Nasionaldetik.com,- Kantor Hukum SANTO NABABAN, S.H. & PARTNERS, melalui surat terbuka, secara tegas membantah tuduhan pencabulan yang dialamatkan kepada klien mereka, Guru SY, di SMPN 23 Kota Tangerang. Pihaknya menyoroti adanya kejanggalan serius pada dua laporan polisi yang dibuat oleh satu orang pelapor, Ibu S (ibu dari murid RA).
Menanggapi pemberitaan viral mengenai dugaan pencabulan yang dituduhkan kepada Bapak SY, seorang guru di SMPN 23 Kota Tangerang, kuasa hukum beliau, Santo Nababan, S.H. dari Kantor Hukum SANTO NABABAN, S.H. & PARTNERS, memberikan klarifikasi dan bantahan.
Menurut Santo Nababan, terdapat sejumlah kejanggalan dalam laporan yang dibuat oleh pelapor berinisial S (ibu dari murid berinisial RA).
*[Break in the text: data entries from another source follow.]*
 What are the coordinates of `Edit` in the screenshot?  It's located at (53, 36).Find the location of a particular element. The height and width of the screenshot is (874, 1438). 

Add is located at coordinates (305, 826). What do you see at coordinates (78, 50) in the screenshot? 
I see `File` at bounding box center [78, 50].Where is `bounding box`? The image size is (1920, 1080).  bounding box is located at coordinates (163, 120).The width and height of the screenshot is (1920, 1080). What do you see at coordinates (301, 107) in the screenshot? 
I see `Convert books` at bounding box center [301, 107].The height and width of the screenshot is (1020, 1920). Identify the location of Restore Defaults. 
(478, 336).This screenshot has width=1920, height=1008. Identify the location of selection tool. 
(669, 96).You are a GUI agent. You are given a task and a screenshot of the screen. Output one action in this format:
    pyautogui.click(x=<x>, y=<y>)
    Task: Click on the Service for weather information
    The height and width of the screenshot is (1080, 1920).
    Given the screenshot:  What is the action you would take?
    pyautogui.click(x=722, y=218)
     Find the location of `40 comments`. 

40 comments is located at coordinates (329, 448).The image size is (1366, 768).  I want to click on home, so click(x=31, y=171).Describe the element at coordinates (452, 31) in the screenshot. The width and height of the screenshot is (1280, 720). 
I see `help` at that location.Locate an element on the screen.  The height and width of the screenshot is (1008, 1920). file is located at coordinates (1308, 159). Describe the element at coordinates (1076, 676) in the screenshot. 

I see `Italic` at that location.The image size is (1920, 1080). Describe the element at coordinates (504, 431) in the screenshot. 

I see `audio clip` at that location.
Kejanggalan-kejanggalan ini menunjukkan adanya ketidakonsistenan yang kuat dalam tuduhan tersebut.
ADVERTISEMENT

SCROLL TO RESUME CONTENT
*Ketidakkonsistenan Laporan Polisi*
Ada dua laporan polisi yang dibuat oleh pelapor S pada hari yang sama, 25 Juni 2025, dengan nomor telepon yang sama (0822-1368-9XXX), namun dengan kronologi dan waktu kejadian yang berbeda:
* Laporan Pertama (110 Polri): Disebutkan kejadian terjadi pada Senin, 23 Juni 2025, di mana korban disuruh melakukan perbuatan cabul.
* Laporan Kedua (LP/B/880/VI/2025/SPKT/POLRES METRO TANGERANG KOTA): Disebutkan kejadian terjadi pada Selasa, 24 Juni 2025, dengan kronologi di mana pelaku menciumi dan memegang kemaluan korban.
“Selain perbedaan waktu dan kronologi, laporan ini juga memuat kejanggalan pada daftar saksi. Saksi-saksi yang dicantumkan, yaitu Guru Y dan murid R (teman RA), ternyata tidak berada di lokasi kejadian dan tidak pernah diminta persetujuan untuk dijadikan saksi oleh pelapor,” ungkap Santo Nababan, dalam siaran Pers nya, Kamis 14/8/2025.
*Fakta di Balik Tuduhan*
Tuduhan bahwa perbuatan cabul terjadi sebanyak tiga kali di ruangan terkunci tidak sesuai dengan fakta. Santo Nababan menjelaskan, bahwa pada saat kejadian yang dituduhkan, pelapor S justru berada di ruangan yang sama dengan anaknya, RA, saat mengerjakan tugas remedial bersama Bapak SY. Ruangan tersebut dalam kondisi pintu dan gorden terbuka.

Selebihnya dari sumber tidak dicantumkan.